RECORDED INFORMATION:
## START

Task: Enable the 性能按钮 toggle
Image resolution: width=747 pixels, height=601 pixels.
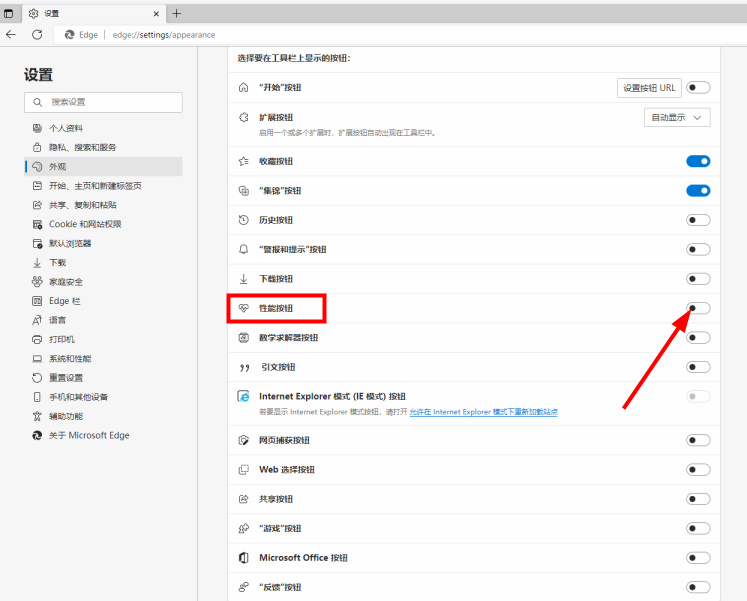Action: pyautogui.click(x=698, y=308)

## END
## START

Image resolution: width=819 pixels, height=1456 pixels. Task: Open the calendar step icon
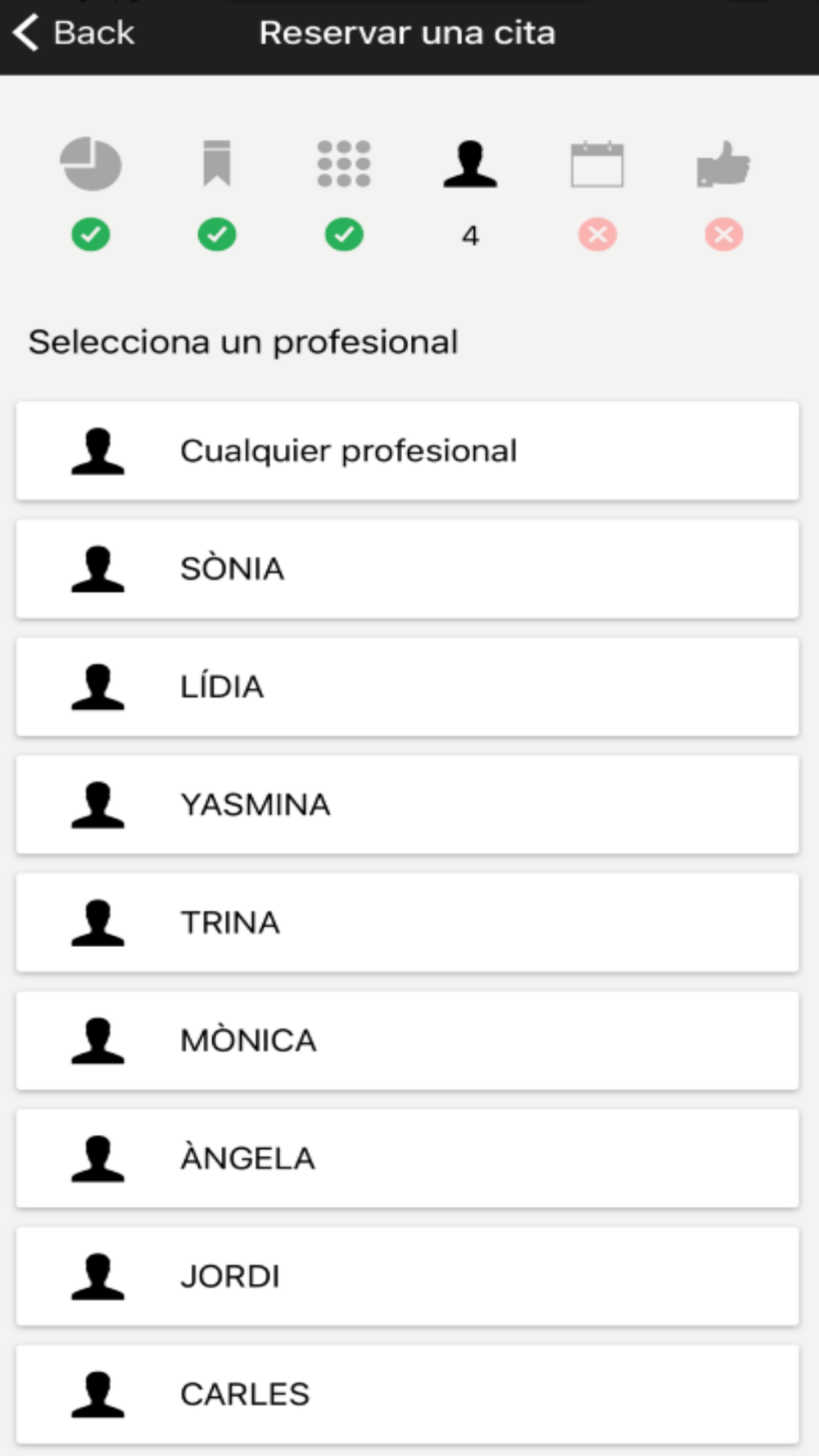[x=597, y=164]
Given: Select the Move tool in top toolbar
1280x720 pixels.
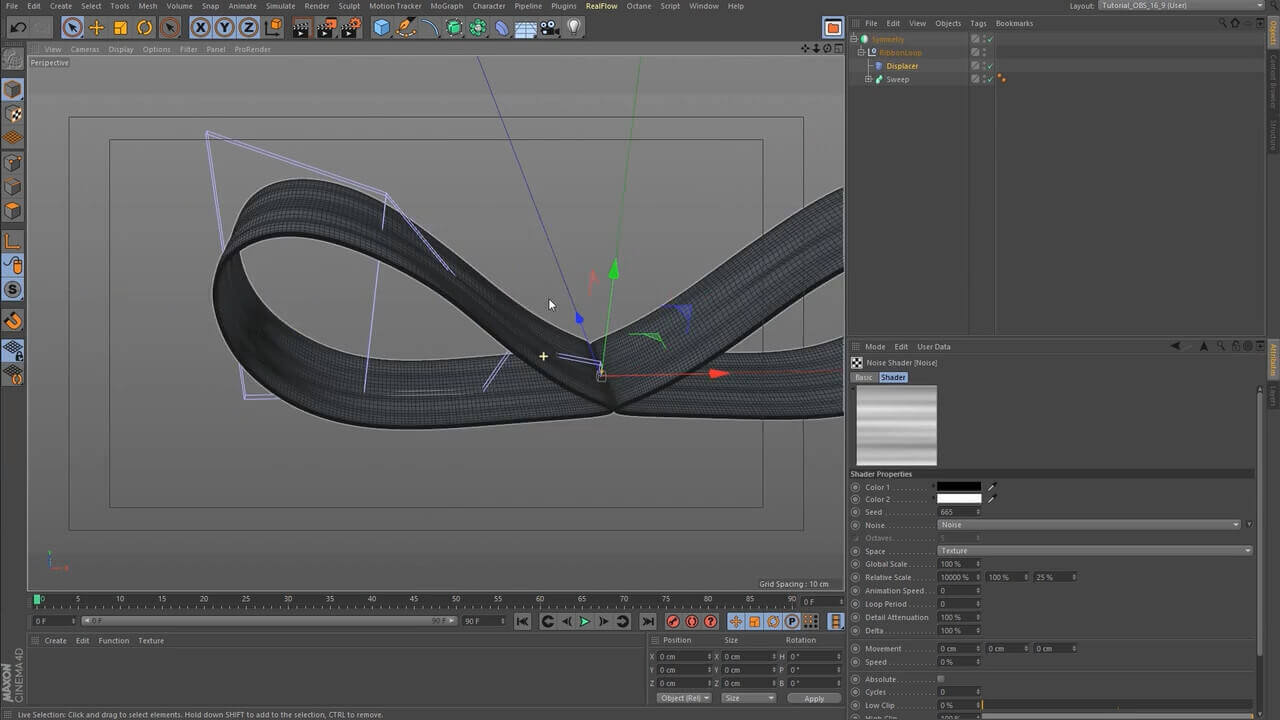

## END

EXERCISE:
Print the lines exactly as they stand, from the one containing "Task: Enable the 性能按钮 toggle" through the one containing "Action: pyautogui.click(x=698, y=308)", both included. Leave the pictures out.

ANSWER TO THE EXERCISE:
Task: Enable the 性能按钮 toggle
Image resolution: width=747 pixels, height=601 pixels.
Action: pyautogui.click(x=698, y=308)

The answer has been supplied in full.